Premier commentaire :

« Great Article ! How many deaths does nuclear power cause per year ? » (Combien de morts par an à cause de l’énergie nucléaire?)

Et la réponse que je traduis directement provenant apparemment d’une personne bien informée :

Pratiquement personne, excepté naturellement pour Chernobyl.

L’IAEA a estimé qu’il y aura un accroissement du taux de cancers de 3 % pour les 600000 personnes de la zône affectée (Chernobyl). Les statistiques n’indiquent pas clairement une augmentation des cancers dans cette population, mais tout le monde s’accorde sur une estimation d’environ 4000 morts. Cette estimation est considérée comme fiable par tous les experts en la matière, excepté naturellement les activistes anti-nucléaires qui « revendiquent » au moins un million de morts. A Chernobyl, 31 pompiers sont morts des suites d’exposition aux radiations et 33 autres mortes après avoir bu du lait contaminé avant qu’ils aient été informés par les autorités. C’est à peu près tout ce qu’on peut attibuer comme décès directement liés au nucléaire civil. Je pense qu’en France deux accidents dans un réacteur expérimental ont exposé des personnels à la radioactivité et cela en 40 années d’utilisation du nucléaire civil dans un pays qui produit 75 % de son électricité à partir de cette source d’énergie. Ces personnes ont toutes guéri (de leur exposition à la radioactivité). Le rejet suite à l’accident de Three Miles Island était si faible qu’on a considéré que la conséquence serait de trois morts supplémentaires sur une période de 20 ans pour les 300000 personnes vivant dans la zône ce qui est totalement non significatif. En ce qui concerne Fukushima, l’estimation des morts se comptera sur les doigts d’une main. »

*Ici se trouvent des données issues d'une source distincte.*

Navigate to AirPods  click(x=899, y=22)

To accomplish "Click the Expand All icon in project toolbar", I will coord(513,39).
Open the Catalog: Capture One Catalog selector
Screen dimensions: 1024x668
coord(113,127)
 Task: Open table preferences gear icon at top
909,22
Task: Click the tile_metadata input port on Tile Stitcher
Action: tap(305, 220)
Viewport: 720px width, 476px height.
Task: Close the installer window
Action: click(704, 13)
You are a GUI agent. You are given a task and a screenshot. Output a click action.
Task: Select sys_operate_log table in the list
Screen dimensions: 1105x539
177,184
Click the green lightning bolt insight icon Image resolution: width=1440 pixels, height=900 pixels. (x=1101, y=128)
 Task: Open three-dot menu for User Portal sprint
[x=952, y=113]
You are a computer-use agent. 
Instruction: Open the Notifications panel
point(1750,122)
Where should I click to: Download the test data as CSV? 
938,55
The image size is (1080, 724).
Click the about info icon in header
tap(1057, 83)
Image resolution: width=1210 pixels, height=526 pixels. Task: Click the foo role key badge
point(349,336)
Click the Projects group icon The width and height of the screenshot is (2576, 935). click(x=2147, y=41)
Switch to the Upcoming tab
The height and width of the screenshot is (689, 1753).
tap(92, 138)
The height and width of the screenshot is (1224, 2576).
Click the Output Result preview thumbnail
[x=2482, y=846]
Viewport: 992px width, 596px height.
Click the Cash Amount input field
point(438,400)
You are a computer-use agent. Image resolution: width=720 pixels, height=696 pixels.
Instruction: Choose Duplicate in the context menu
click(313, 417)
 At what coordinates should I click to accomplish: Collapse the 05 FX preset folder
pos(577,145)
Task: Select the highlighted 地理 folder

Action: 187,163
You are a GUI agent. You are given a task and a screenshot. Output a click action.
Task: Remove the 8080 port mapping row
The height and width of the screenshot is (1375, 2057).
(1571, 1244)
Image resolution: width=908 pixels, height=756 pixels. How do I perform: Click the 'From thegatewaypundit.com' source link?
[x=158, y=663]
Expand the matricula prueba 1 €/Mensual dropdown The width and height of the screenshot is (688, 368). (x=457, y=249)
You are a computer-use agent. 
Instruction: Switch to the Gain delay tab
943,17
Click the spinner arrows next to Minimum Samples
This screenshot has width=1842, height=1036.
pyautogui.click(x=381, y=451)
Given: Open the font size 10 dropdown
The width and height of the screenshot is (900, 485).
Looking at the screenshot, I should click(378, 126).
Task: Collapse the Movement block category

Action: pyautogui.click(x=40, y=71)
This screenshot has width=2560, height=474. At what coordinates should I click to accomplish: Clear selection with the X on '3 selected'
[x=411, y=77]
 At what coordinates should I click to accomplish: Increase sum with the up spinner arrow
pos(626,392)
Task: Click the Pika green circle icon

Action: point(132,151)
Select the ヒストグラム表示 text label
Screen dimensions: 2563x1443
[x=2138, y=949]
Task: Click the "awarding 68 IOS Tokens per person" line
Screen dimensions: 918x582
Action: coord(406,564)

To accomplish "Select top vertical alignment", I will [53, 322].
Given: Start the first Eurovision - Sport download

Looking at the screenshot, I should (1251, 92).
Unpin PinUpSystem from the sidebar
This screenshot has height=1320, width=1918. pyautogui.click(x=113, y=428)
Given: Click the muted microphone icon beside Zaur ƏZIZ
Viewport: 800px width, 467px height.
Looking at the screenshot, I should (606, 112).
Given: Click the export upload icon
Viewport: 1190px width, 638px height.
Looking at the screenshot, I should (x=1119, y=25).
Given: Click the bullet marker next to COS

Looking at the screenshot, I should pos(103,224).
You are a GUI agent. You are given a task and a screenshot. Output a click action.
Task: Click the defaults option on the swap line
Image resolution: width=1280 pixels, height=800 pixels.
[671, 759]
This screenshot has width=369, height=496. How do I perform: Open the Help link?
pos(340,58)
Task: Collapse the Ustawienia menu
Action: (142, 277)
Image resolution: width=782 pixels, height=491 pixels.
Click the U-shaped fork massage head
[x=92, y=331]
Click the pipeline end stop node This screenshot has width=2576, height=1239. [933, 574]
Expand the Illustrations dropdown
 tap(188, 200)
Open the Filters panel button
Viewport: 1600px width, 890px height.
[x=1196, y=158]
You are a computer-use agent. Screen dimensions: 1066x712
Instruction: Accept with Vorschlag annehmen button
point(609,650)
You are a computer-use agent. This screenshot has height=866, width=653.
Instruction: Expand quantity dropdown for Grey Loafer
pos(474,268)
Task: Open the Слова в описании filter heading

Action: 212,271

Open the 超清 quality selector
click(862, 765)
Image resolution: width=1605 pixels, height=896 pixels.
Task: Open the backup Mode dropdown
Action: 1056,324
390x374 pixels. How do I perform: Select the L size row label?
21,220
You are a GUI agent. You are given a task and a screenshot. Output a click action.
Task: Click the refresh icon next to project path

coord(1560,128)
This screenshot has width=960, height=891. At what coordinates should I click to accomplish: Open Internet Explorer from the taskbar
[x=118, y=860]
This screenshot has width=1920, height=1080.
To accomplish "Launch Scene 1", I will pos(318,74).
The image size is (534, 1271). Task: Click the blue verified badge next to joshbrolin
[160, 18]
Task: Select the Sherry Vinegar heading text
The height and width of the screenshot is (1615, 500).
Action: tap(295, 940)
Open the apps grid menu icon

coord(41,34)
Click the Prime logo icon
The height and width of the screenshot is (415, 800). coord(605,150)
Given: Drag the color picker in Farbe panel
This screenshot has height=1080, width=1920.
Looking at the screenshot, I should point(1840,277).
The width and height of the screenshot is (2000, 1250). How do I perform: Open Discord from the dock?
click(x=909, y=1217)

Encore une fois il n’est pas nécessaire d’épiloguer mais cela n’empêche pas les activistes emmenés par Greenpeace de s’insurger contre l’usage du nucléaire civil, considéré comme dangereux et polluant en commémorant à leur façon le deuxième anniversaire du tremblement de terre du Japon au mépris des morts et disparus à cause du tsunami. Apparemment ces mêmes écolos à la petite semaine semblent ignorer ou feindre d’ignorer ces données relatives à la pollution par le charbon. Pour raffraichir la mémoire de ces guignols je rappelle que le charbon contient naturellement du potassium 40 (nous en avons aussi tous naturellement dans nos os), du radium 228, du thorium 232, du polonium 210 et de l’uranium 238 et cette radioactivité qu’on peut considérer comme naturelle peut atteindre 1000 Becquerels (Bq) par kilo. Pour mémoire (adressée aussi aux écolos-gauchistes et à la Ministre Batho, farouchement anti-nucléaire) le corps humain dans son ensemble présente une radioactivité d’environ 6000 Bq dûe au potassium 40 naturellement présent et au carbone 14 qui se forme dans l’atmosphère avec le rayonnement cosmique.